Exercise aim: Copy nothing from the entries below except the lines from the one containing "Image resolution: width=1293" through the one containing "Task: Click the red password manager icon", and copy those exactly.

START Extracted data

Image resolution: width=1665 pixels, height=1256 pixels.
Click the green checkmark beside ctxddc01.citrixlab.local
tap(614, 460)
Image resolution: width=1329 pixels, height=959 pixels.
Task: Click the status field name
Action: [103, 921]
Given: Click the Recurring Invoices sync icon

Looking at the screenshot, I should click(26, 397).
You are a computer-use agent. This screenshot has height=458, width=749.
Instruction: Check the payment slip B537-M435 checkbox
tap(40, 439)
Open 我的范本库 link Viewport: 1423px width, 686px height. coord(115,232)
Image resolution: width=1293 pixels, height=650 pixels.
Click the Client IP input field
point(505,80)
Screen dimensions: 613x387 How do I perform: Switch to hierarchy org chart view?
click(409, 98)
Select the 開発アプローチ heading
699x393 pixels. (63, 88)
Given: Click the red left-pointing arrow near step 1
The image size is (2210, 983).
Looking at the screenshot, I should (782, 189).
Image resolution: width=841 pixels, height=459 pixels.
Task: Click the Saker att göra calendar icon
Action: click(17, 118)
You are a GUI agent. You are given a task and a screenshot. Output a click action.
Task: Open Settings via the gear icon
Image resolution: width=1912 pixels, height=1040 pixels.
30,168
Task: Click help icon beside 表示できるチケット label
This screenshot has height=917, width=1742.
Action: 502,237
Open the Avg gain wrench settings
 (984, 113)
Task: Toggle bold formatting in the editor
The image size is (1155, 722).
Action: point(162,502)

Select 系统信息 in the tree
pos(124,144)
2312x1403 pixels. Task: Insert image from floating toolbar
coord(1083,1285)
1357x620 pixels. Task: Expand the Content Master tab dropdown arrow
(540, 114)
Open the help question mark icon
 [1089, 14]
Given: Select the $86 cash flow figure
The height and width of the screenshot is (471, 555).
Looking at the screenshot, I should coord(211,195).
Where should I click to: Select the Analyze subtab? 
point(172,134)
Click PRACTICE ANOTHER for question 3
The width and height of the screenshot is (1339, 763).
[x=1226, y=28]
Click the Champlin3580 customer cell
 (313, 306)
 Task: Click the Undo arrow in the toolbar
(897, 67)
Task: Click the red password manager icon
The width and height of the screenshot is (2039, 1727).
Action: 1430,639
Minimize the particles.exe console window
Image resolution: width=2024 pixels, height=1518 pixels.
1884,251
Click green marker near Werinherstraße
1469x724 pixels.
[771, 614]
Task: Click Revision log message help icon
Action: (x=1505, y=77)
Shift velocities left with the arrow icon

END Extracted data

Final answer:
Image resolution: width=1293 pixels, height=650 pixels.
Click the Client IP input field
point(505,80)
Screen dimensions: 613x387 How do I perform: Switch to hierarchy org chart view?
click(409, 98)
Select the 開発アプローチ heading
699x393 pixels. (63, 88)
Given: Click the red left-pointing arrow near step 1
The image size is (2210, 983).
Looking at the screenshot, I should (782, 189).
Image resolution: width=841 pixels, height=459 pixels.
Task: Click the Saker att göra calendar icon
Action: click(17, 118)
You are a GUI agent. You are given a task and a screenshot. Output a click action.
Task: Open Settings via the gear icon
Image resolution: width=1912 pixels, height=1040 pixels.
30,168
Task: Click help icon beside 表示できるチケット label
This screenshot has height=917, width=1742.
Action: 502,237
Open the Avg gain wrench settings
 (984, 113)
Task: Toggle bold formatting in the editor
The image size is (1155, 722).
Action: point(162,502)

Select 系统信息 in the tree
pos(124,144)
2312x1403 pixels. Task: Insert image from floating toolbar
coord(1083,1285)
1357x620 pixels. Task: Expand the Content Master tab dropdown arrow
(540, 114)
Open the help question mark icon
 [1089, 14]
Given: Select the $86 cash flow figure
The height and width of the screenshot is (471, 555).
Looking at the screenshot, I should coord(211,195).
Where should I click to: Select the Analyze subtab? 
point(172,134)
Click PRACTICE ANOTHER for question 3
The width and height of the screenshot is (1339, 763).
[x=1226, y=28]
Click the Champlin3580 customer cell
 (313, 306)
 Task: Click the Undo arrow in the toolbar
(897, 67)
Task: Click the red password manager icon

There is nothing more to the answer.